Dr. Benjamin Klein
Benjamin Klein received his B.S. and M.S. in Electrical Engineering from the University of Wisconsin-Madison in 1994 and 1995, respectively. He received his Ph.D. in Electrical Engineering from the University of Illinois – Urbana-Champaign in 2000. The subject of his doctoral dissertation was the theory and modeling of vertical-cavity surface-emitting lasers (VCSELs), which are a class of semiconductor laser used for telecommunications applications.
From 2000-2003, Dr. Klein worked as a postdoctoral researcher at the National Institute of Standards and Technology in Boulder, Colorado, working on the modeling and design of semiconductor quantum-dot based devices, including single photon emitters and single electron transistors. From 2003-2020 he was a faculty member at the Georgia Institute of Technology, first on the Savannah campus, and later in Atlanta.
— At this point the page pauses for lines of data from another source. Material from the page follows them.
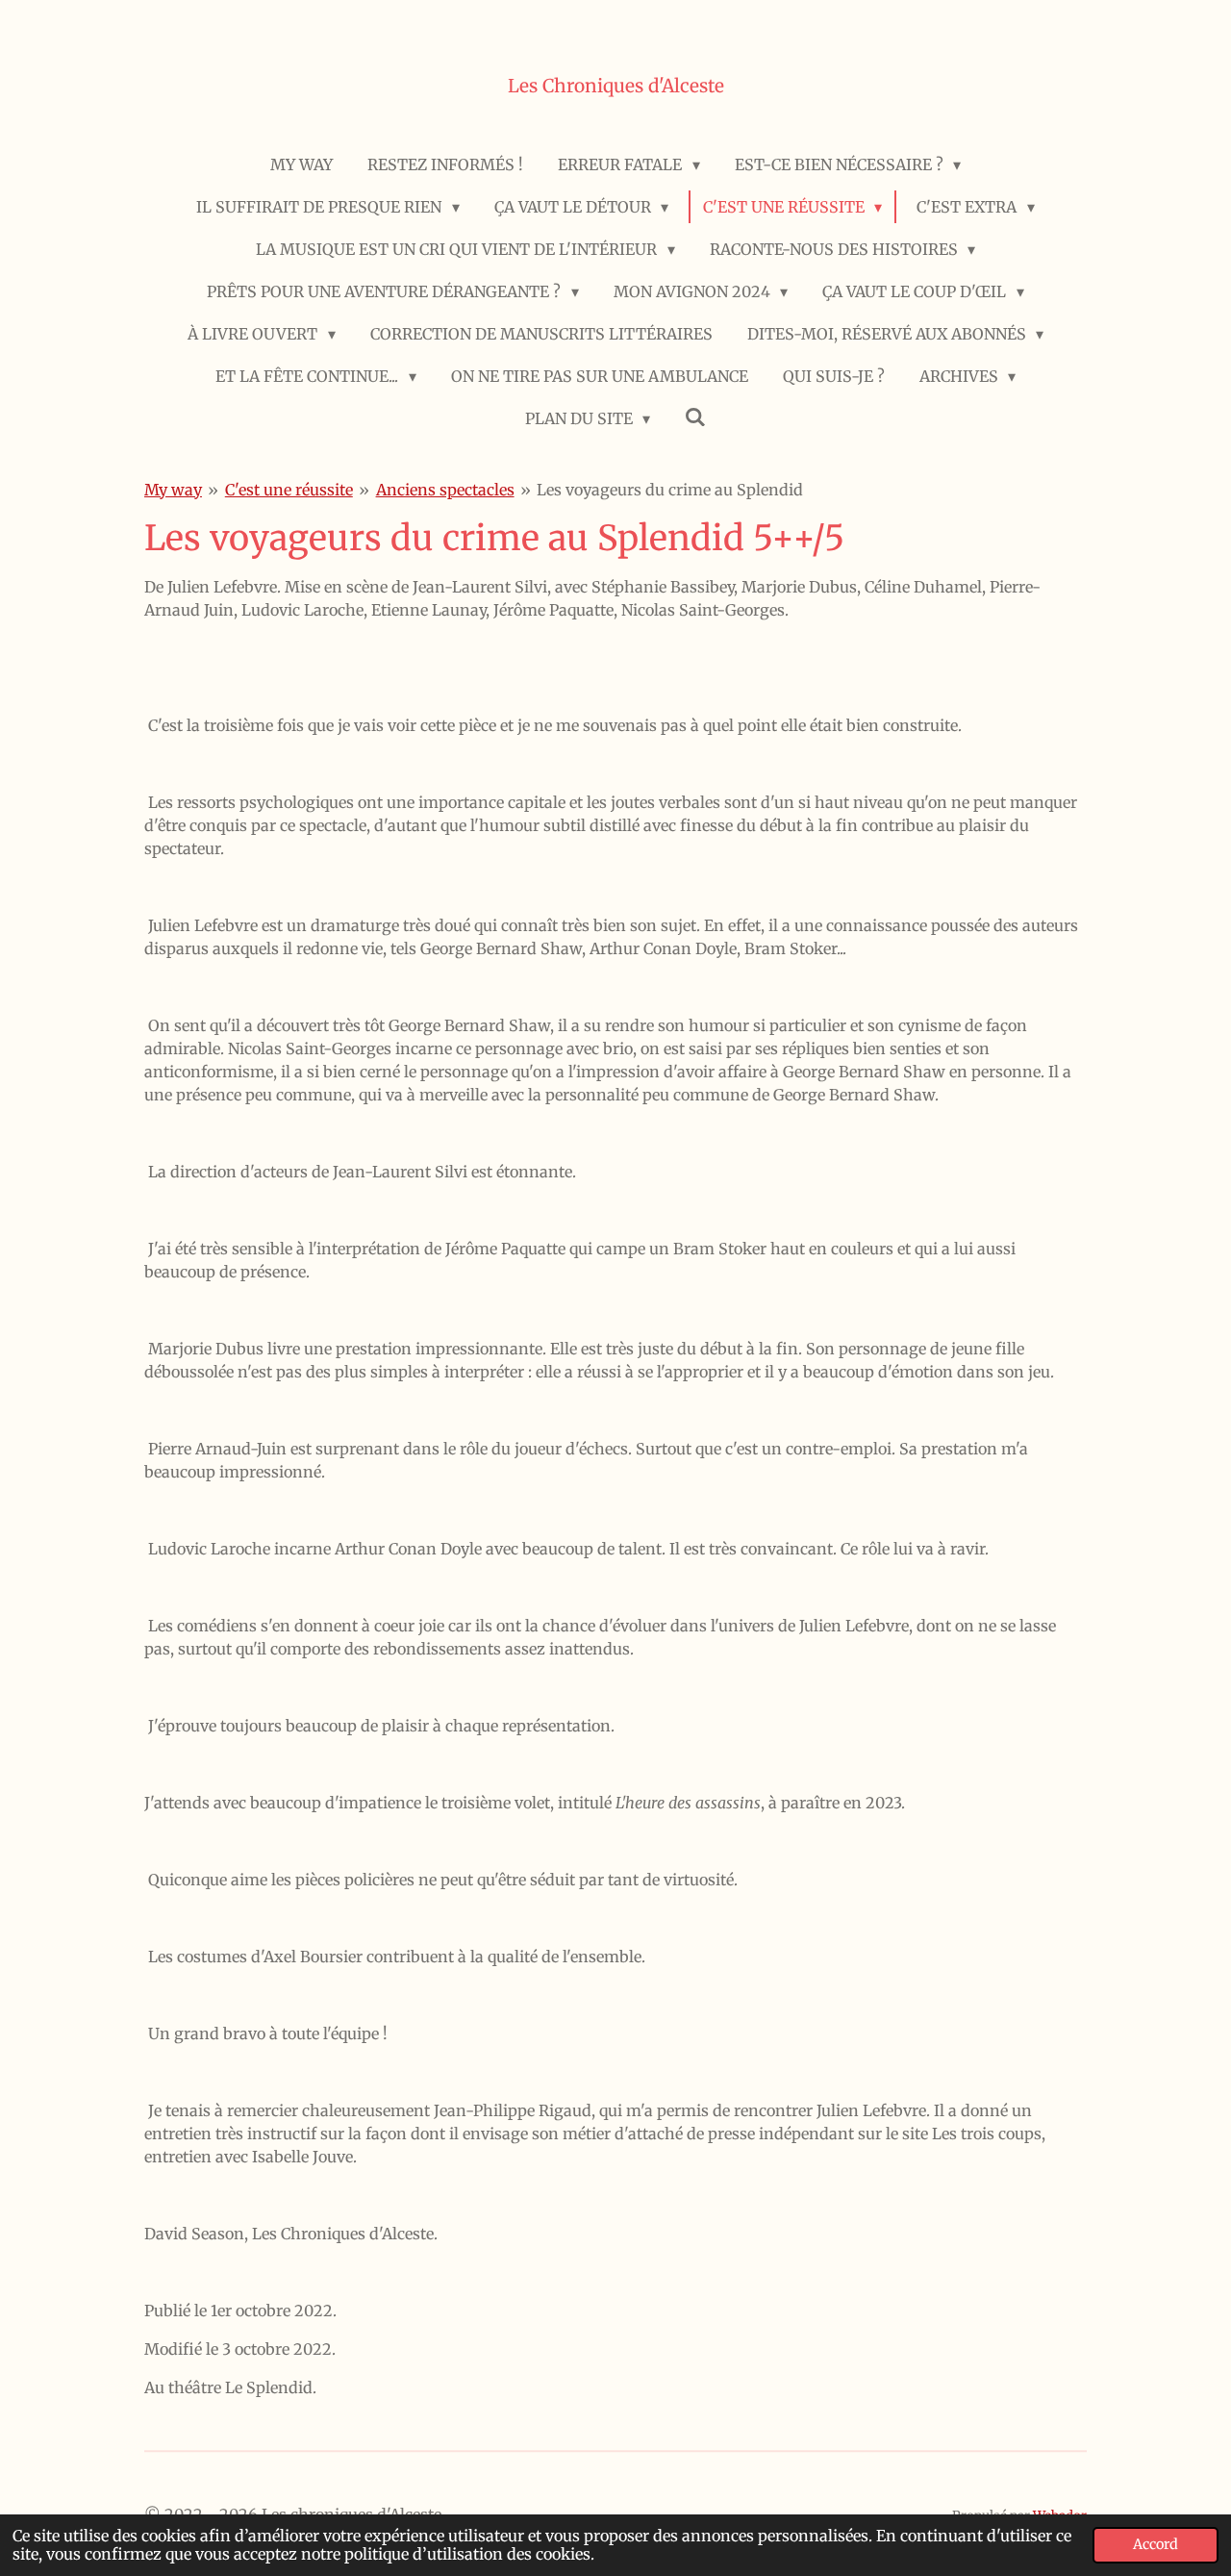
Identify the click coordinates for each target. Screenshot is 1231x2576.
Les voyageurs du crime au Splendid (670, 489)
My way (173, 489)
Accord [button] (1155, 2544)
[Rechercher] (695, 416)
At the time of his departure from Georgia Tech, he was an Associate Professor and the Associate Chair for Graduate Affairs in the School of Electrical and Computer Engineering.
Dr. Klein’s research interests involve the theory, modeling, and design of semiconductor electronic and optoelectronic materials and devices. He creates and utilizes numerical simulation programs to provide insight into the nano-scale physics of semiconductors. He has continued his modeling work on VCSELs, and he has worked on the modeling and design of diverse semiconductor devices including neutron scintillators, nanowire transistors, piezo-phototronic light-emitting diodes, and plasmonic sub-wavelength scale lasers. His most recent project is the modeling of multilayered III-nitride samples in atom probe tomography (APT) measurement systems to assist in interpreting the measurement data.